Look below for the line with "Where should I". Retype it and every line after it to the end, exactly, but leave out the pictures.

[Exercise input]

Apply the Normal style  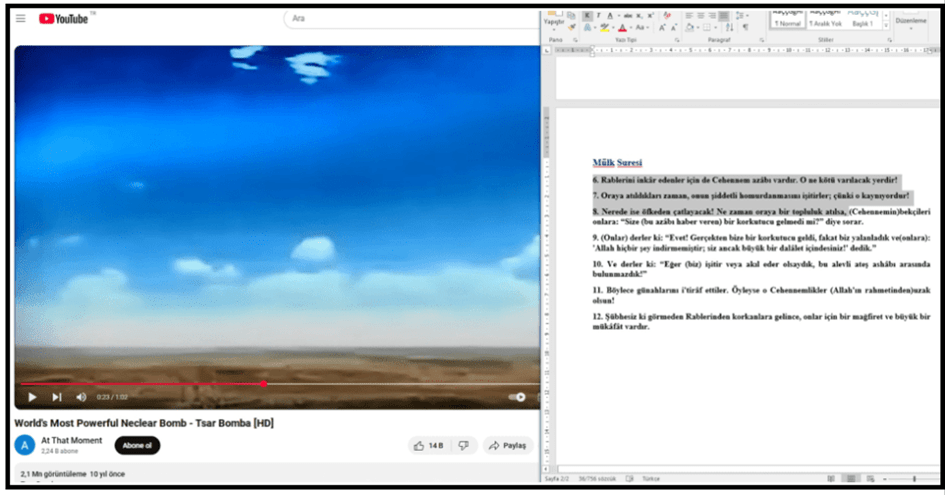tap(788, 22)
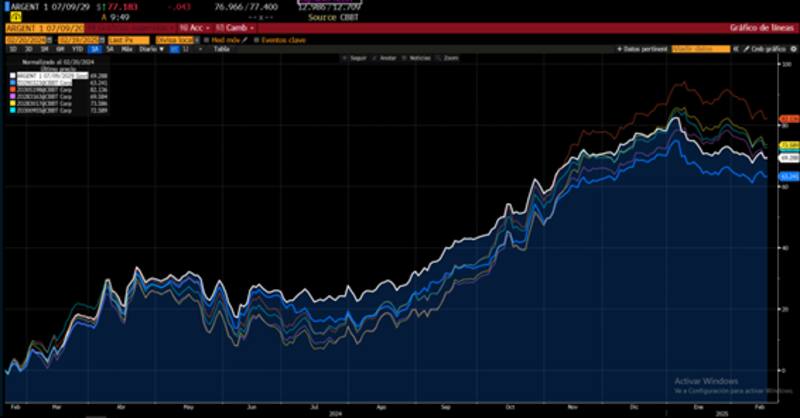
Task: Select the Anotar annotation tool
Action: [377, 59]
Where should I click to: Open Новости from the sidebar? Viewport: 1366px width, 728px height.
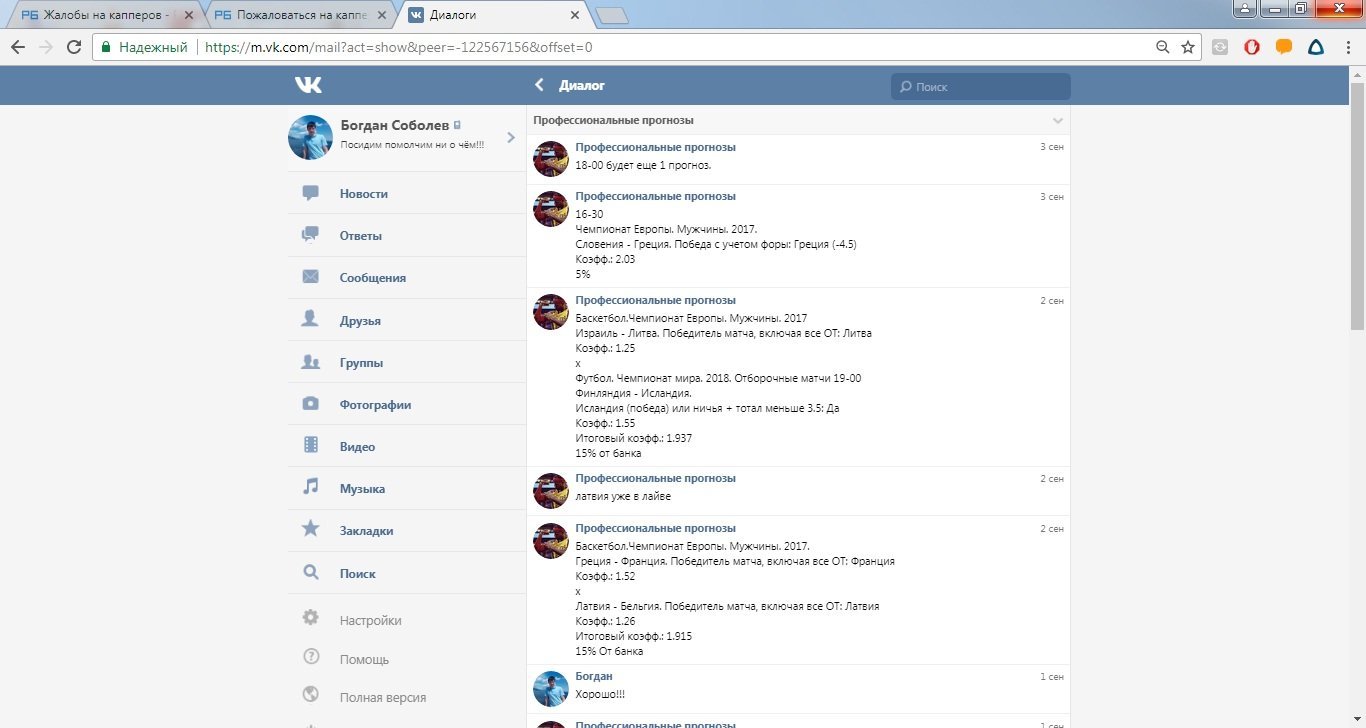[x=363, y=194]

[/Exercise input]

#### [Task result]
Where should I click to: Open Новости from the sidebar? Viewport: 1366px width, 728px height.
[x=363, y=194]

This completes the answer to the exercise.